[Vorliegender Testbericht]:
++++

BMW M3 und M4 im Test:Aufregend, aber nicht gelassen

Der BMW M4 und M3 auf der Rennstrecke

Der neue BMW M3 und M4. Der M3 war traditionell immer ein Coupé mit zwei Türen. Jetzt nennt BMW nur noch die viertürige Version so. Das sportlichere Coupé firmiert jetzt unter M4 (rechts im Bild).

(Foto: www.tomkirkpatrick.de/www.danielkraus.de)

Überlegene Bremsen, überirdischer Kurvengriff, die wohl klassenbeste Kombination aus Leistung, Kraftübertragung und CO2-Ausstoß: Beim BMW M3 und M4 gibt es viel Licht und wenig Schatten. Trotzdem könnte man noch ein paar Dinge besser machen.

++++

[Aufgeführte Datensätze]:
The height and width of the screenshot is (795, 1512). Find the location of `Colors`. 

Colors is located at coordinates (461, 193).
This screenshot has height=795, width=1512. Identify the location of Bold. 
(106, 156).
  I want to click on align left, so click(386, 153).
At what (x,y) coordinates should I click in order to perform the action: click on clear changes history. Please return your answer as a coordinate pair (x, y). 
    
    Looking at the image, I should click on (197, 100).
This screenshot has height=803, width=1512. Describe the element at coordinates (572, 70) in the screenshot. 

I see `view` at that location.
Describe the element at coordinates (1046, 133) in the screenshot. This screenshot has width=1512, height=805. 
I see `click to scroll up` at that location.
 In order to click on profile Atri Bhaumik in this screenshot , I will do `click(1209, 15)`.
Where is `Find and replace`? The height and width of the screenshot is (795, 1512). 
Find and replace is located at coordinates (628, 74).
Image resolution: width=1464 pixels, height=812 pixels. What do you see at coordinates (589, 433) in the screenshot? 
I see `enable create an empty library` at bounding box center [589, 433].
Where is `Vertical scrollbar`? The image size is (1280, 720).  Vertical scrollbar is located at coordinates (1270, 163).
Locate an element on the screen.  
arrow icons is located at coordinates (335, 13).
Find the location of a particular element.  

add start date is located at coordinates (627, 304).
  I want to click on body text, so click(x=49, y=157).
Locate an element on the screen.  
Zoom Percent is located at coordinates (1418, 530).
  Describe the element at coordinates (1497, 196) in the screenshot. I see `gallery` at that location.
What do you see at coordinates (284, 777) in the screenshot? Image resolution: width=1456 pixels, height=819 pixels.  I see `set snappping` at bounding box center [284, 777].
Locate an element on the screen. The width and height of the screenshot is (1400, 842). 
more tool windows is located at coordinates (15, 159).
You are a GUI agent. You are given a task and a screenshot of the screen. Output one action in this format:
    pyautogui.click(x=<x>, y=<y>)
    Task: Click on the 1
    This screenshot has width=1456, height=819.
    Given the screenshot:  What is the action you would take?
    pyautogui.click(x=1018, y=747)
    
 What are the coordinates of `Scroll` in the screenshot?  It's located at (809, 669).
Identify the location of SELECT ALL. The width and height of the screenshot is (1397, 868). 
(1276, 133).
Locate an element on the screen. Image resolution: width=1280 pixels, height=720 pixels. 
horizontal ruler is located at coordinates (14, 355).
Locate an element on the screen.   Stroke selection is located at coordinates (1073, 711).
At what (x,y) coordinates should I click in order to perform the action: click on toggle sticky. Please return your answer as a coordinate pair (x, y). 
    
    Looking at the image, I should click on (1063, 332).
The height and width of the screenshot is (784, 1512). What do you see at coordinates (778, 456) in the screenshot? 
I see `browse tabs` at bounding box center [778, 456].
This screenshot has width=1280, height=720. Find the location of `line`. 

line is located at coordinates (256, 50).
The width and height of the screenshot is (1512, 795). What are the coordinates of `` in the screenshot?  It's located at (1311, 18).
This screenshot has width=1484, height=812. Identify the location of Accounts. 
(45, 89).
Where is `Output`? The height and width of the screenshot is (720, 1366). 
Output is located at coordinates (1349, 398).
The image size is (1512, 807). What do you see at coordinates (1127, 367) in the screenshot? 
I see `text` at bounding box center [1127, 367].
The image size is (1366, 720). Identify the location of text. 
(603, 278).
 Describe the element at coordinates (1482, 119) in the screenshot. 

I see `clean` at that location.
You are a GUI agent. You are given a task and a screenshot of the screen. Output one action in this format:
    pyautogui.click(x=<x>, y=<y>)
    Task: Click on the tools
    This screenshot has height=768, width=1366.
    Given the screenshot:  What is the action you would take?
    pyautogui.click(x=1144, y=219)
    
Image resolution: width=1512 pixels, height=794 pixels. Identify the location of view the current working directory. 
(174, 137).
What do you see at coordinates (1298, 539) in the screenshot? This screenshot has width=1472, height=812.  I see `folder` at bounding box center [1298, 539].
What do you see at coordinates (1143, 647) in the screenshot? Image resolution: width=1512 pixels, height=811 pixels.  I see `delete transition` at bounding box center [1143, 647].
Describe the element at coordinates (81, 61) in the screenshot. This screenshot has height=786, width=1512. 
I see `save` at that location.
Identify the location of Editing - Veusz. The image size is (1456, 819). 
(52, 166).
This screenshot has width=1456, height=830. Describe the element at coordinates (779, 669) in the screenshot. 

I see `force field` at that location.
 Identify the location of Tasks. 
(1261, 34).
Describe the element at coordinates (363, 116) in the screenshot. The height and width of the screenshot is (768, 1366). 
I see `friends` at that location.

++++

[Kurze Aufgabe A]:
Beantworten Sie anhand des Testberichts die folgenden Fragen:
(i) Mit wie vielen Türen war der M3 traditionell ein Coupé?
(ii) Unter welcher Bezeichnung firmiert das sportlichere Coupé jetzt?
(iii) Mit welchen Worten charakterisiert die Überschrift die beiden Modelle im Test?
[Kurze Aufgabe B]: Ermitteln Sie, in wie vielen Zeilen der Datensätze die Zeichenfolge „line“ vorkommt, und beachten Sie dabei die Groß- und Kleinschreibung. Nennen Sie ausschließlich die Zahl.

[Erwartete Ausgabe A]:
(i) Mit zwei Türen.
(ii) Unter M4.
(iii) „Aufregend, aber nicht gelassen“.

[Erwartete Ausgabe B]: 2